━━━ Document segment
Regarding money: I have more faith in our economic system. After all money allows to me buy the things I like most and it's an incentive for the companies to produce more things of what I like. All in all it works quite well.
No no NO ! You can't run an industry whose heartbeat is CREATIVE according to purely commercialistic goals ! For God's sake, please try to learn that economics is not the be-all and end-all of everything. The whole universe does not dance to the tune of the law of supply and demand, and anything creative / artistic CERTAINLY doesn't dance to this shitty boring tune !

I can't BELIEVE the stupidity of your first "argument" ! You are trying to CALCULATE (lol) which games ought to be created in terms of how much enjoyment they produce in terms of time spent playing a game .... This has got to be one of the most retarded and repulsive opinions I have seen recently anywhere on the internet. You are trying to guide the direction of the creative imagination by means of economic analysis ???

Edit : Epic sense of humour fail by me.
Post edited June 05, 2013 by Theoclymenus
Two games spring to mind. Tomb Raider 2013, a AAA game by any standards, looked good, polished gameplay etc. It "flopped" in the eyes of its publishers cos it "only" sold something like 4 million.

Enslaved, well produced, graphically enticing, slick controls, great facial animation (Andy Serkis sp?) and interaction between the characters. I think at the time it only sold something like 90 thousand copies.
━━━━━━
Task set ::
a - In the forum thread excerpt, rewrite the passage from "I can't BELIEVE" up to and including "fail by me.", substituting "absurdity" for "stupidity".
b - Summarize the forum thread excerpt in three sentences.
━━━ Record extracts
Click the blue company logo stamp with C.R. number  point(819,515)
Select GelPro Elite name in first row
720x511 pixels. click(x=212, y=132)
━━━━━━
━━━ Record extracts
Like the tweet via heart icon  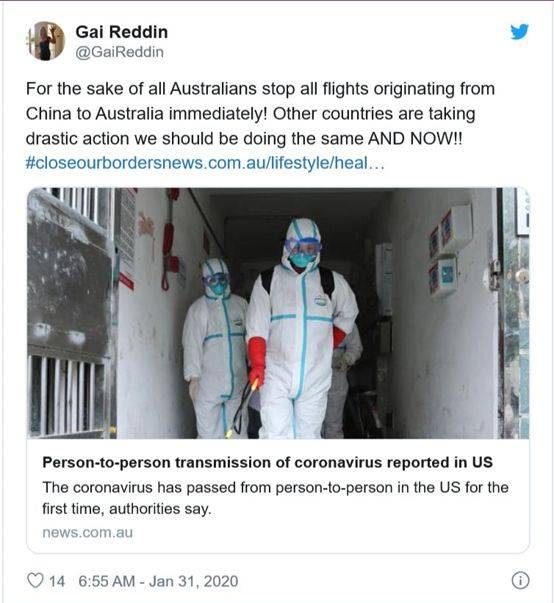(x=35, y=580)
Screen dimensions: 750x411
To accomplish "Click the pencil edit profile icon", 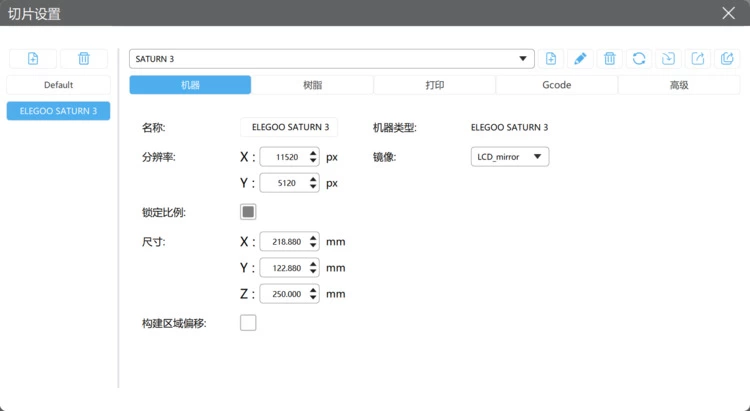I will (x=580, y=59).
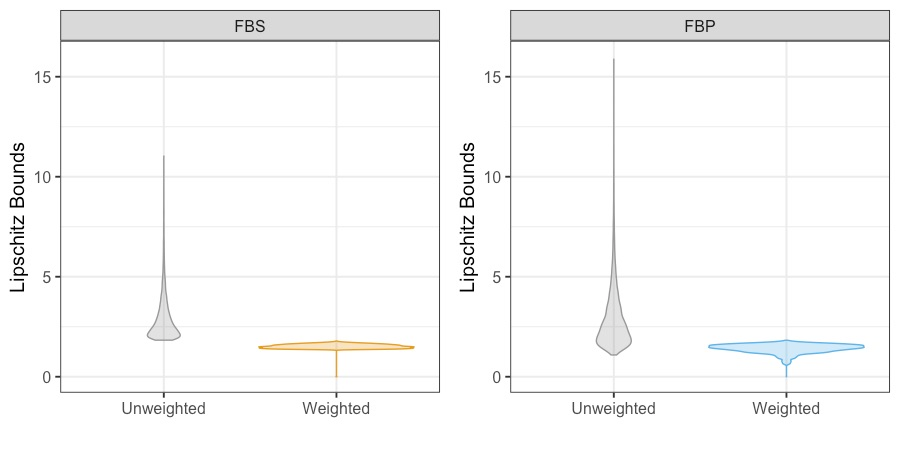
━━━━━━
━━━ Record extracts
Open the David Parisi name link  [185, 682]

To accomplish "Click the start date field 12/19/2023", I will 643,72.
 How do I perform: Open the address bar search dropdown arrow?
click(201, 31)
━━━━━━
The solutions ::
a -
I can't BELIEVE the absurdity of your first "argument" ! You are trying to CALCULATE (lol) which games ought to be created in terms of how much enjoyment they produce in terms of time spent playing a game .... This has got to be one of the most retarded and repulsive opinions I have seen recently anywhere on the internet. You are trying to guide the direction of the creative imagination by means of economic analysis ???

Edit : Epic sense of humour fail by me.

b - A quoted comment holds that money works well as an incentive for companies to produce more of what people like. The reply insists that a creative industry can't be run by purely commercial goals, calls the idea of calculating which games to make from enjoyment per time spent playing repulsive, and later adds an edit admitting a sense-of-humor fail. Another post names Tomb Raider 2013, which its publishers saw as a flop at about 4 million sold, and Enslaved, which sold roughly 90 thousand copies at the time despite being well produced.